Sinirle derin bir nefes aldı. "Hem sen telefona bakıyordun." Haklıydı bu sefer. "Doğru haklısın özür dilerim." Dememle "gerek yoktu ama neyse." Dedi ve eve girdi.Yüzümde ki tebessüm gitmişti ve eve baktım. Eylülün girdiği ahşap eve baktım kin ve nefretle baktım ve kafamı evin yanında ki pastaneye çevirdim. İçeri girdim.
"Selamünaleyküm" dedim ve kurabiyelere baktım ilk hedefim olan meşhur elmalı kurabiyelere. "Aleykümselam kardeş." Diyen sese baktım. Caner karayel di karşımda duran. Onun da yüreğini acıtacaktım.

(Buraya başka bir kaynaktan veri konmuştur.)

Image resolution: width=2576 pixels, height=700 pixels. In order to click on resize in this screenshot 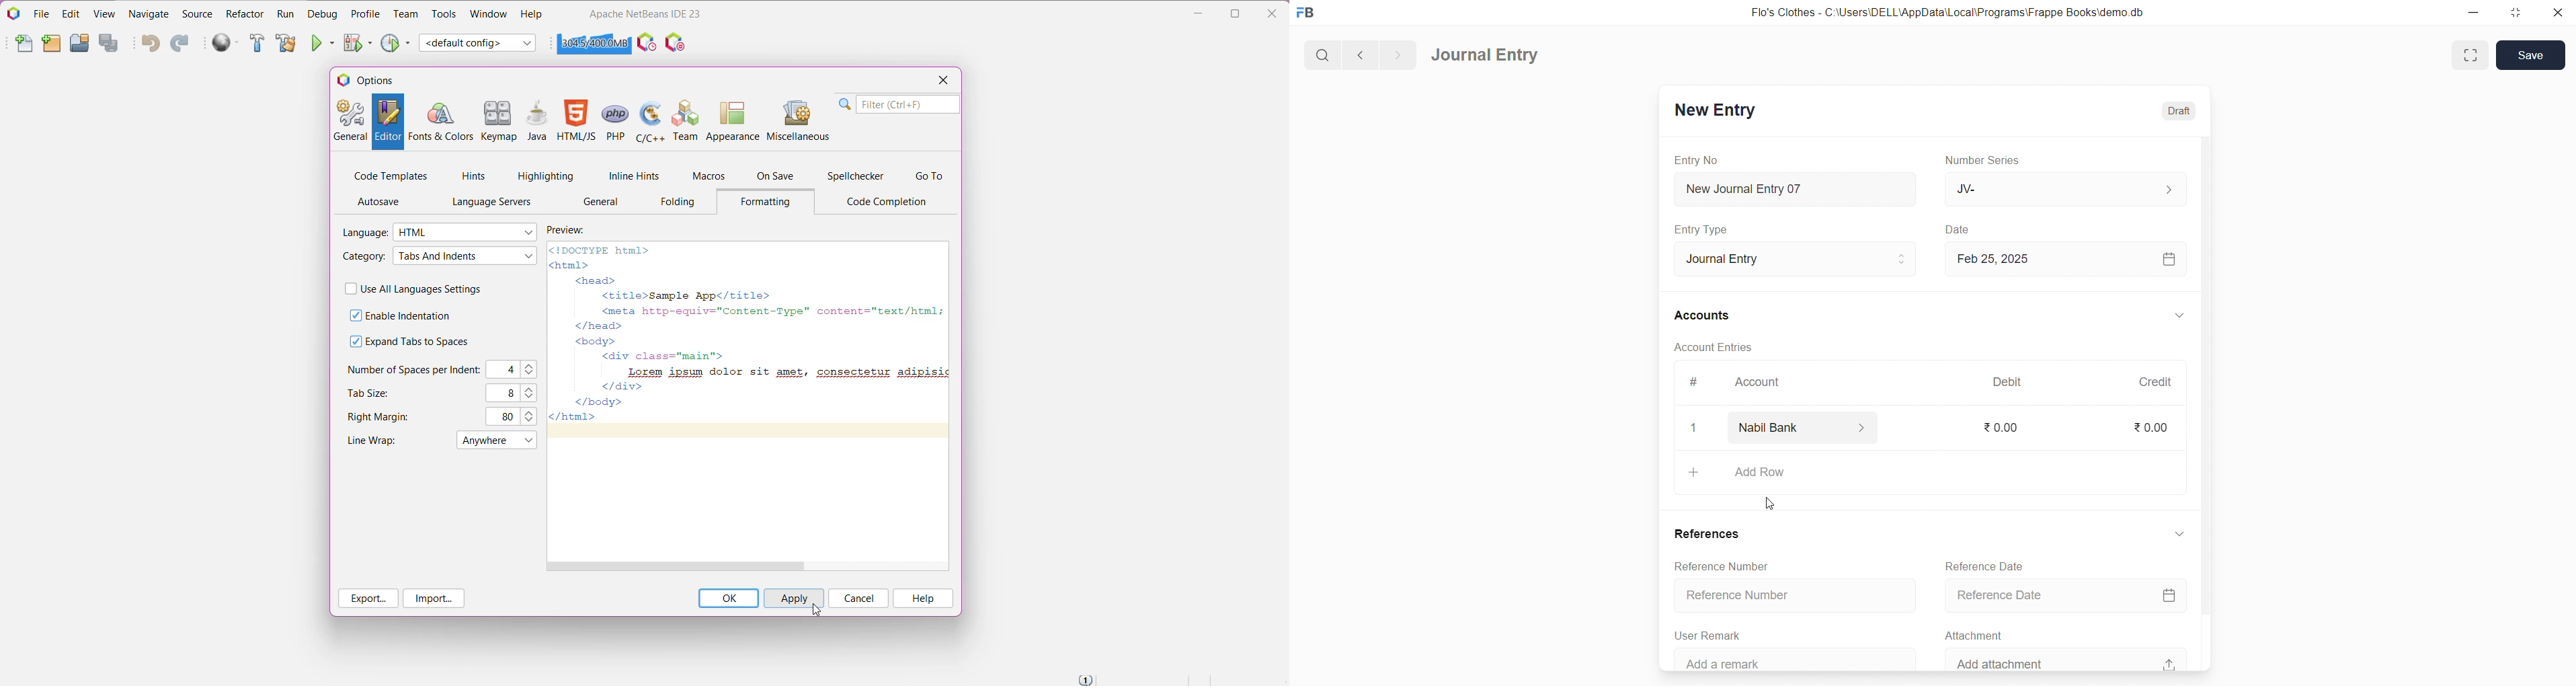, I will do `click(2513, 13)`.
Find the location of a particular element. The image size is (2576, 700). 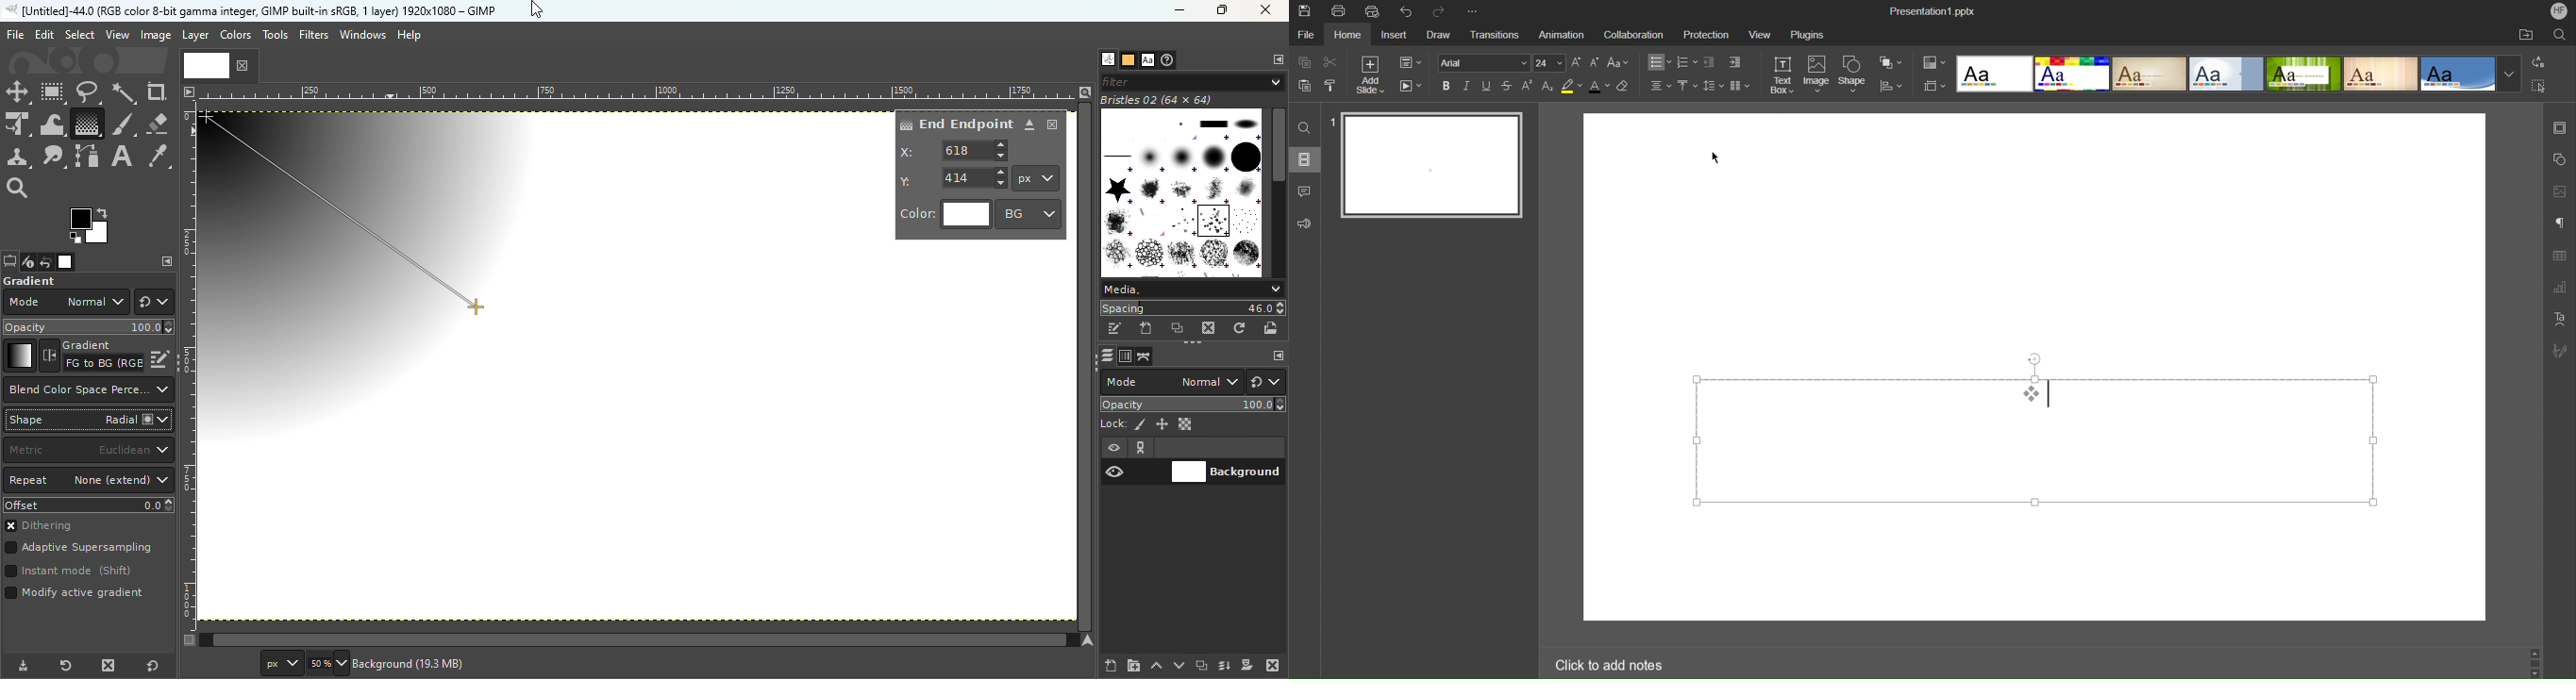

Slide Settings is located at coordinates (2559, 129).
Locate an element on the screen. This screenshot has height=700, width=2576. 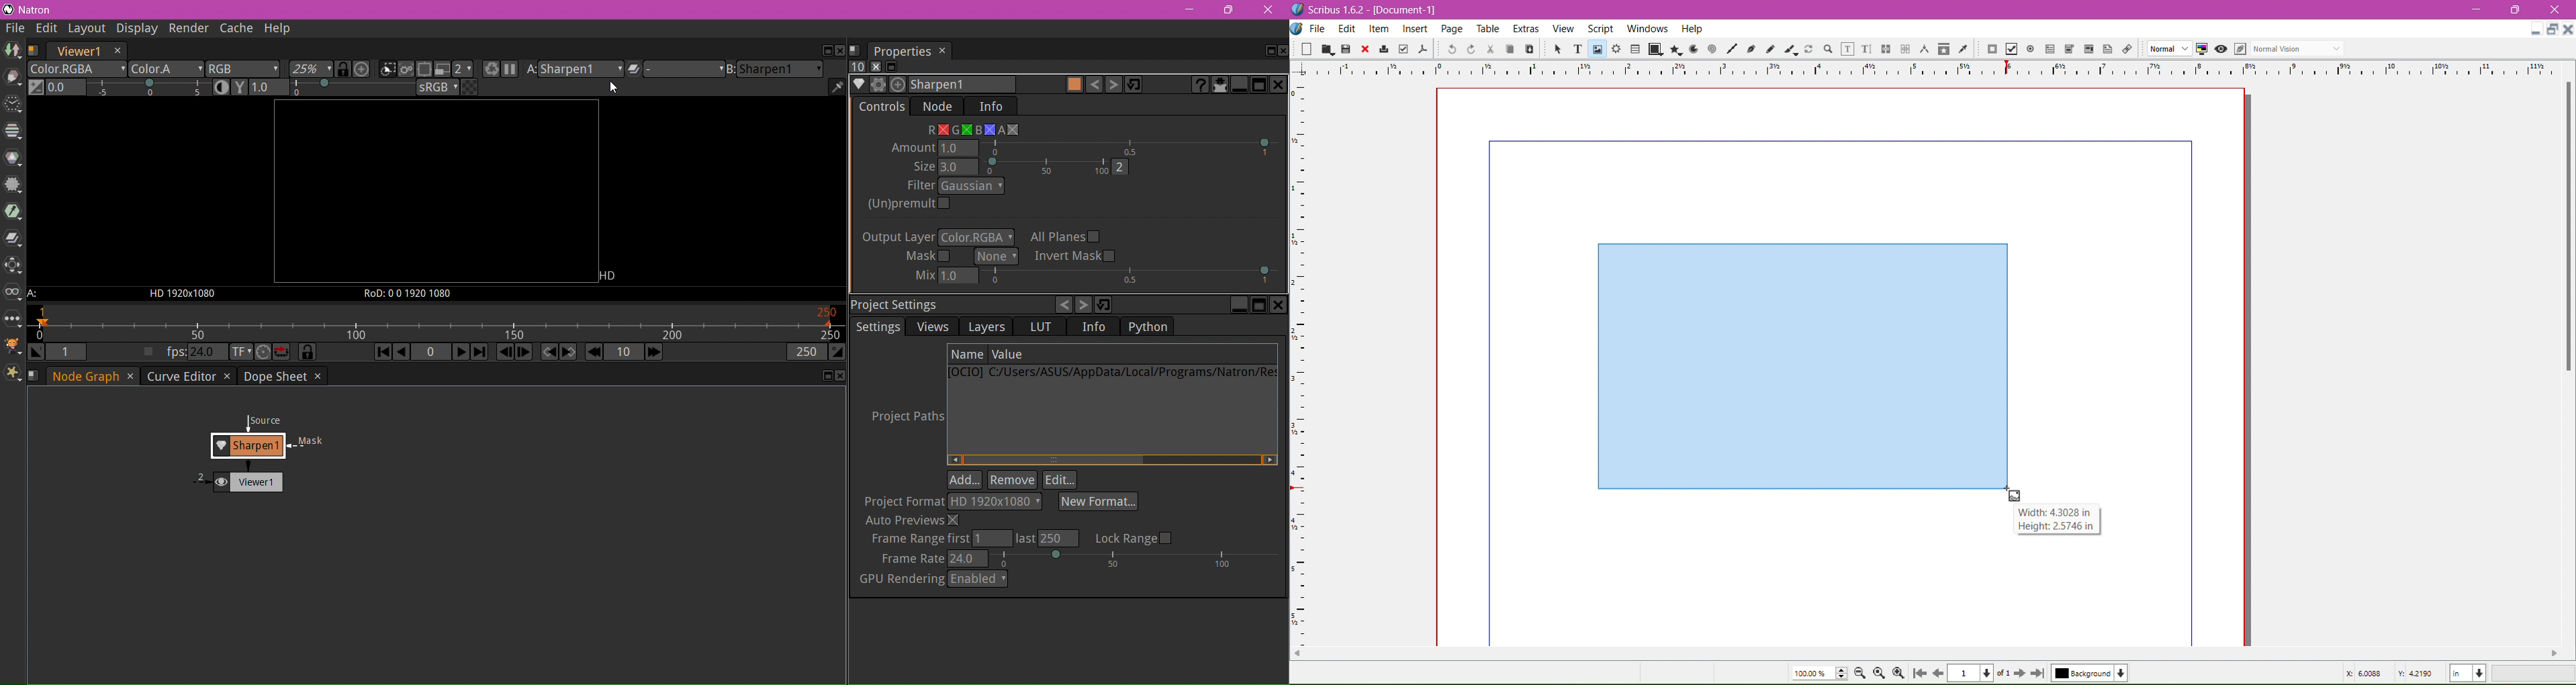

"İyi günler, ben şu parayla elmalı kurabiye alacaktım." Dedim ve parayı uzattım. Parayı aldı ve kartona kurabiyeleri doldurup verdi. "Buyrun." Uzattığı kartonu aldım ve pastaneden çıkıp eve yöneldim.
Kalabalık bir sokaktı. "Ay çocuğa bak." Diyen kıza baktım, gözlerini kocaman açmış bana bakıyor ve elinde ki ekmeklerle evine gidiyordu. Birşey demeden eve girdim. "Yeni semtimiz ne kadar güzel" dedim girer girmez.
"Bizim fatih bey mahalleye çıkmış." Diyen abime kaşımı kaldırarak baktım. "Sende çık istersen eve kuruldun iyice." Sert çıkışmıştım biraz. Uzandığı koltukta ki minderi alıp fırlattı. "Sesini yükseltme bana fatih." Minderi aldım ve bende atmıştım. "İşinize geldiği gibi davranıyorsunuz." Tam ayağa kalkmıştı ki babam ve annem içeri girmişti. "Çocuklar ne yapıyorsunuz?" Diyen babama "fatihe sor baba, çocuk gibi davranıp semti yadırgadı." Dedi abim.
Babam kaşlarını çatmıştı. "Fatih iki yıldır bu anı bekliyoruz. Kusursuz yaptığımız planı uygulayacağız ve tekrar çeşme'ye evimize döneceğiz." Abim gülerek "hem bak mahallenin ismi de çeşmeli mahallesi." Sinirlerim bozulmuştu kahkaha atmıştım.
"Neyse elmalı kurabiye aldım. İlk numara intikamımız." Poşeti babama uzattım."Vay be demek ki ünlü şirketlerin bile formülünü istediği kurabiye bu he." Dedi ve kurabiyeyi attı ağzına. Çiğnerken tadı almaya çalışıyordu. "Bunun içinde elma dışında da birşey var." Dedi ve bir tane daha attı. "Bu kurabiye formülünü sattıktan sonra büyük intikama geçip gideceğiz buradan. Çok dikkat etmelisiniz çocuklar." Dedi annem ve vitrinde ki çerçevelenmiş resme bakıp hüzünlendi.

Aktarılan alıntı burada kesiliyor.